The meltdown of the meltdown
November 18, 2012 6:05 PM   Subscribe

Who coined the phrase "Twitter is in Meltdown" ?

or even the lesser "Twitter Meltdown" ?

Not that I'd like them hauled before the international court of lame cliches or anything - I just think it would be valuable to know where the historical committee can site the plaque.
posted by sgt.serenity to Computers & Internet (6 answers total)
 
I don't know that "Twitter is in Meltdown" is a common phrase, even among avid Internet users. I've certainly never heard it or seen it used anywhere except for as a synonym of "Some Tiwtter users are mad about X."

"Twitter meltdown" may be used here and there, but that probably just refers to a meltdown that happens to take place on Twitter. I can imagine "Facebook meltdown" being used in the same way.

As far as I know, neither has any special meaning or origin.
posted by aheckler at 6:52 PM on November 18, 2012 [4 favorites]


Seconding that. Never heard that before, and I work in the tech industry with a ton of constant Twitter users, and I read Techcrunch, Gawker, and similar pop-tech blogs regularly.
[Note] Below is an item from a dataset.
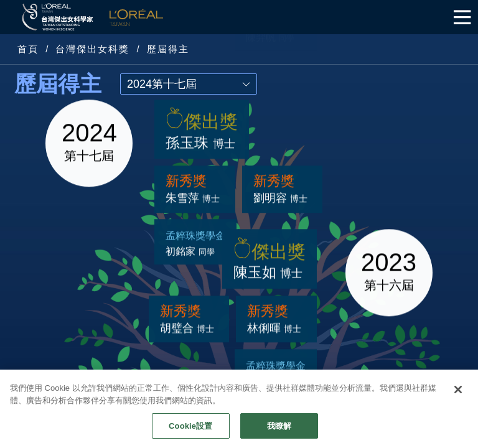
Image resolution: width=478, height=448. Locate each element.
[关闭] (458, 408)
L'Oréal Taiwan (136, 17)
Can you cite a reference?
posted by erst at 7:32 PM on November 18, 2012 [1 favorite]


I wouldn't hazard a guess as to the first usage but I'm seeing references to the phrase back to 2008. For an examples, see:

http://www.pcpro.co.uk/news/241488/vista-triggers-stephen-fry-twitter-meltdown
http://moblogsmoproblems.blogspot.ca/2008/03/lets-meet-at-sxsw.html (check the comment section)

I will say, however, the odds are good it was popularized (despite the previous two posters never having heard it) by talking heads on all news cable channels and TV morning shows.
posted by sardonyx at 7:48 PM on November 18, 2012


Sorry, I should say those references are to "twitter meltdown" not "twitter is in meltdown" which I would suspect would be a derivation of the first phrase.
posted by sardonyx at 7:50 PM on November 18, 2012


Response by poster: Twitter went into meltdown. The blogosphere went Nate Silvertastic.

An article featuring said phrase 2 days ago. It may not be common amongst those of us not prone to journalistic hyperbole.
posted by sgt.serenity at 3:02 PM on November 19, 2012


"Meltdown" was in common usage long before twitter was born. "Twitter meltdown" is just normal usage of the work "meltdown".

It's definition #3 here. Another reference here cites a different origin date (probably wrong) but also notes that the "Metaphoric extension since the early 1980s". My suspicion is the informal/slang usage came about after Three Mile Island.